→ What to work on
Quote the rows word for word, from the first line through the line that contains "In order to click on page-title: Title", including both ends.

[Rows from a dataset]
####

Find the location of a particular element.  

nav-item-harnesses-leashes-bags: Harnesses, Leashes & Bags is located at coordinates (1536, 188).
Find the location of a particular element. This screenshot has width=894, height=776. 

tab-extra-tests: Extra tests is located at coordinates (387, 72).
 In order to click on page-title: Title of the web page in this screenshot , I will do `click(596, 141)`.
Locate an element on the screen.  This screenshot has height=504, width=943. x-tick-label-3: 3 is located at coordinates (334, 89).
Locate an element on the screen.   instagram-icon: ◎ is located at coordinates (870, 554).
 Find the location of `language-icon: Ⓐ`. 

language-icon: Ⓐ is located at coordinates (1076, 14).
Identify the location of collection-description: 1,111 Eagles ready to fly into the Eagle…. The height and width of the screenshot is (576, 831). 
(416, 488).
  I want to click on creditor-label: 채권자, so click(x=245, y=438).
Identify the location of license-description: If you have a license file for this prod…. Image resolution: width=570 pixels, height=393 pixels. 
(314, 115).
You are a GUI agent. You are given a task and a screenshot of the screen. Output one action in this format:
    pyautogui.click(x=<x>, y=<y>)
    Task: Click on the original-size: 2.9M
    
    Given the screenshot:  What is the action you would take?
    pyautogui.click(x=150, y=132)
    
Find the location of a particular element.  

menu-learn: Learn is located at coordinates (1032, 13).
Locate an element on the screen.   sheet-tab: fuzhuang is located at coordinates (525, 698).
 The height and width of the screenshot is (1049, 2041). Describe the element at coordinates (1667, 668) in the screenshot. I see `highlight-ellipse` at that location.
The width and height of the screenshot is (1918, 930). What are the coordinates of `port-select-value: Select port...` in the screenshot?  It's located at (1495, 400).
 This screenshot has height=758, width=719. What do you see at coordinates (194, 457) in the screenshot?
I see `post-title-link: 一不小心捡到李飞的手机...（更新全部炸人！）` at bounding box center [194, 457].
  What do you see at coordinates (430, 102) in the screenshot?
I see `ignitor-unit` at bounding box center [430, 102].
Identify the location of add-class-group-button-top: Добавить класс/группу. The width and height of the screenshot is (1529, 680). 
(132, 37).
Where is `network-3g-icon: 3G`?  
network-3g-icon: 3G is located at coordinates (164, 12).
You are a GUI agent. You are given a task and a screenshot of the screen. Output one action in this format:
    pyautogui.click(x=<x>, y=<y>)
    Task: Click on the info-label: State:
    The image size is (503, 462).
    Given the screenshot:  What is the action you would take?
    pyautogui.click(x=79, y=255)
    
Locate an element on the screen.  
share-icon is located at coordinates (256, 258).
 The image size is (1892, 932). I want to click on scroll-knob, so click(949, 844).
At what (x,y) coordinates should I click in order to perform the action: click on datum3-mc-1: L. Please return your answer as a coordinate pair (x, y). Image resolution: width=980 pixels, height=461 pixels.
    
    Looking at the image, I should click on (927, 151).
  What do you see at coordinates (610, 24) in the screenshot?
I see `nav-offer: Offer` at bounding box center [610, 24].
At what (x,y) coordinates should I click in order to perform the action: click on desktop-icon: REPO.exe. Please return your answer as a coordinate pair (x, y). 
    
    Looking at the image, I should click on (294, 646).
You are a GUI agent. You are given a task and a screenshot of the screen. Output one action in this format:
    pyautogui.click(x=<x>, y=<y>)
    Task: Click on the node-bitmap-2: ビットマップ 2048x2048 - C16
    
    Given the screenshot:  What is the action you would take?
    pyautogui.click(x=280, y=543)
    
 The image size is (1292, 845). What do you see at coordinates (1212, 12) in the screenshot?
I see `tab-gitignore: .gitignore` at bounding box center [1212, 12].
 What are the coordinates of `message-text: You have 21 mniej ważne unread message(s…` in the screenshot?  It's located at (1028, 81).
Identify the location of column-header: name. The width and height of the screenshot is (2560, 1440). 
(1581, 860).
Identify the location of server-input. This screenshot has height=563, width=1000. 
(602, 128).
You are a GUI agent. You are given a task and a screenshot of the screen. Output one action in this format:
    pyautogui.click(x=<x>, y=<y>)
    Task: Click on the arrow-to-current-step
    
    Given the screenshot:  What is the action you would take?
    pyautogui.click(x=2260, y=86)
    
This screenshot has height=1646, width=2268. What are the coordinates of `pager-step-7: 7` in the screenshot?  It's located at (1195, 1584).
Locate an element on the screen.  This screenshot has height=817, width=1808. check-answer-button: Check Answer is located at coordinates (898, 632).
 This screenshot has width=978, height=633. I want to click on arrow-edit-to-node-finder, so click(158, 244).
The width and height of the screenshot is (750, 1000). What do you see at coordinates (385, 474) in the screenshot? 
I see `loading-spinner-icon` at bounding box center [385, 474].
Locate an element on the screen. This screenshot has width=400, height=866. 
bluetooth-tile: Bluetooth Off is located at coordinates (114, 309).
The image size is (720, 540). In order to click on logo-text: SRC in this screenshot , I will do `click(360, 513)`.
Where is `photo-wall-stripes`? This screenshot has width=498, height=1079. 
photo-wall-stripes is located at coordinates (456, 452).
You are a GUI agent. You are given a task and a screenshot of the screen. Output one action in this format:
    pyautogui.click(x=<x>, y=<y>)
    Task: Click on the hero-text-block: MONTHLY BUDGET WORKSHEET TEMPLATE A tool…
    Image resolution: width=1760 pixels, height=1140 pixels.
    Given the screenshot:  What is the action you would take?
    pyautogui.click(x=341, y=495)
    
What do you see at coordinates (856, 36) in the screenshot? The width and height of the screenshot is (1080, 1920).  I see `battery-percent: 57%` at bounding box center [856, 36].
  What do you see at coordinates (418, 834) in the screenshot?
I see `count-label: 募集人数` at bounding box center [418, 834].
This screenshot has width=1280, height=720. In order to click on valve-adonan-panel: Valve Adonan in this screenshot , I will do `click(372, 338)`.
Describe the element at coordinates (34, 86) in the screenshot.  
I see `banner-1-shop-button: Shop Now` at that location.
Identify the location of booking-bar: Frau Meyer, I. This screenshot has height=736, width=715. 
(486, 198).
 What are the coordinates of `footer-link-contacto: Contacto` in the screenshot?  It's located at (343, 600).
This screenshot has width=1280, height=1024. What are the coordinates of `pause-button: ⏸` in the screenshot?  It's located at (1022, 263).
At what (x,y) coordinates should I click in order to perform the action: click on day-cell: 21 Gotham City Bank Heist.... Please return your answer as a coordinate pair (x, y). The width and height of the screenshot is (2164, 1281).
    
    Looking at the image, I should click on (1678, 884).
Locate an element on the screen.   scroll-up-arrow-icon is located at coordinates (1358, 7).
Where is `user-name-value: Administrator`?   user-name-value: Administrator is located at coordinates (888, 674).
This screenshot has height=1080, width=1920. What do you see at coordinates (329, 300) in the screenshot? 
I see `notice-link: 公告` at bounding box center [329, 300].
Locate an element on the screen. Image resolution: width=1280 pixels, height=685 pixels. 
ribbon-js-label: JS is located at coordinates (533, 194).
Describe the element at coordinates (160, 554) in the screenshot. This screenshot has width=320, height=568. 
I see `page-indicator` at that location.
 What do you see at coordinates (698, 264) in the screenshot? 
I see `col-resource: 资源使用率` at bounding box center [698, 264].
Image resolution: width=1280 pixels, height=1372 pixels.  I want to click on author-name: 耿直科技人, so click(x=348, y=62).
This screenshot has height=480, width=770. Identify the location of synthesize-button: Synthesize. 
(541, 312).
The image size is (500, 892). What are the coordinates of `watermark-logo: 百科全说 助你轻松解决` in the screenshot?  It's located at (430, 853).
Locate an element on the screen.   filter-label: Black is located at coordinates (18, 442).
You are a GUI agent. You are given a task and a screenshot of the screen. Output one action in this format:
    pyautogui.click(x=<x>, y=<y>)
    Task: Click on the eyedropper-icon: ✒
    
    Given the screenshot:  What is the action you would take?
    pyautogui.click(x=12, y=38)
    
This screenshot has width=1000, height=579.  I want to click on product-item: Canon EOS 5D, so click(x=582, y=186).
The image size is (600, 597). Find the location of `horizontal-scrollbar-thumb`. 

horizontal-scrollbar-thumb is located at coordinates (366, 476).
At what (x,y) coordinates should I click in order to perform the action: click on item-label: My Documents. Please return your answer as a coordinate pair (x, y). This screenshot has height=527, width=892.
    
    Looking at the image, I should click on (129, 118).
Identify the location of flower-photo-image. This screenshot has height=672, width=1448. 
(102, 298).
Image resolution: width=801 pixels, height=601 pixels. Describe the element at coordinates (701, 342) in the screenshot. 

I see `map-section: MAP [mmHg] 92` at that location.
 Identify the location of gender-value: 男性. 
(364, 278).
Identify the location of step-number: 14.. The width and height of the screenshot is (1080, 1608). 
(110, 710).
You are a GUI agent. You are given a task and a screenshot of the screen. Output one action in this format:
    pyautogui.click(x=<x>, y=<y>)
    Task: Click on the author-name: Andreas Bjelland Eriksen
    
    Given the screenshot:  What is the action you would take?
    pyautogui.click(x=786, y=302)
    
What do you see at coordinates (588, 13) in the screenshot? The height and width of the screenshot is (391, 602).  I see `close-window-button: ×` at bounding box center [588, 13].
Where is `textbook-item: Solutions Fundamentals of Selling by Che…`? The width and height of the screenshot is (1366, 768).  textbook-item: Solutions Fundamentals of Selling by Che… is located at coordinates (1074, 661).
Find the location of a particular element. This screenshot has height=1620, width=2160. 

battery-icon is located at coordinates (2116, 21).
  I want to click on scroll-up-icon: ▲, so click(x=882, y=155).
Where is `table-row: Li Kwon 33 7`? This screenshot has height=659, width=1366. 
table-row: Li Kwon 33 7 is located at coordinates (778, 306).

####

→ Exercise answer
Find the location of a particular element.  

nav-item-harnesses-leashes-bags: Harnesses, Leashes & Bags is located at coordinates (1536, 188).
Find the location of a particular element. This screenshot has width=894, height=776. 

tab-extra-tests: Extra tests is located at coordinates (387, 72).
 In order to click on page-title: Title of the web page in this screenshot , I will do `click(596, 141)`.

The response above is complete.